▸ Excerpts from a dataset
= Beginning of Section =
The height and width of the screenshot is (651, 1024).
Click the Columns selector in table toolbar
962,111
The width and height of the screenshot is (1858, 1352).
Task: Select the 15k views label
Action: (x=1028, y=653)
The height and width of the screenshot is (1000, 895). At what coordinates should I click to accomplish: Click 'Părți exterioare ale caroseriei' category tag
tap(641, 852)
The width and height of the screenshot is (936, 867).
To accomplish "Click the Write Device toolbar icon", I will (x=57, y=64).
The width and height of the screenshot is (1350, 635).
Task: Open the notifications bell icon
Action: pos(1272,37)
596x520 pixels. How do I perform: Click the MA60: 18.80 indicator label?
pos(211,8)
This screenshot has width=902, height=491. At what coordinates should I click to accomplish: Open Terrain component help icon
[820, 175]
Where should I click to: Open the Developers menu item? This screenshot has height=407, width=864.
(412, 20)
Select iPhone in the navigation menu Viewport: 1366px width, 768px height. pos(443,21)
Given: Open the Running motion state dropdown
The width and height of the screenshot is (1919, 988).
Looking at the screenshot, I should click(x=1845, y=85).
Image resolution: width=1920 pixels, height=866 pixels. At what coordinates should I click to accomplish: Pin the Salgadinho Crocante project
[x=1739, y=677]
= End of Section =
Restating all of the data exactly is the whole task.

▸ Solution for this problem
The height and width of the screenshot is (651, 1024).
Click the Columns selector in table toolbar
962,111
The width and height of the screenshot is (1858, 1352).
Task: Select the 15k views label
Action: (x=1028, y=653)
The height and width of the screenshot is (1000, 895). At what coordinates should I click to accomplish: Click 'Părți exterioare ale caroseriei' category tag
tap(641, 852)
The width and height of the screenshot is (936, 867).
To accomplish "Click the Write Device toolbar icon", I will (x=57, y=64).
The width and height of the screenshot is (1350, 635).
Task: Open the notifications bell icon
Action: pos(1272,37)
596x520 pixels. How do I perform: Click the MA60: 18.80 indicator label?
pos(211,8)
This screenshot has width=902, height=491. At what coordinates should I click to accomplish: Open Terrain component help icon
[820, 175]
Where should I click to: Open the Developers menu item? This screenshot has height=407, width=864.
(412, 20)
Select iPhone in the navigation menu Viewport: 1366px width, 768px height. pos(443,21)
Given: Open the Running motion state dropdown
The width and height of the screenshot is (1919, 988).
Looking at the screenshot, I should click(x=1845, y=85).
Image resolution: width=1920 pixels, height=866 pixels. At what coordinates should I click to accomplish: Pin the Salgadinho Crocante project
[x=1739, y=677]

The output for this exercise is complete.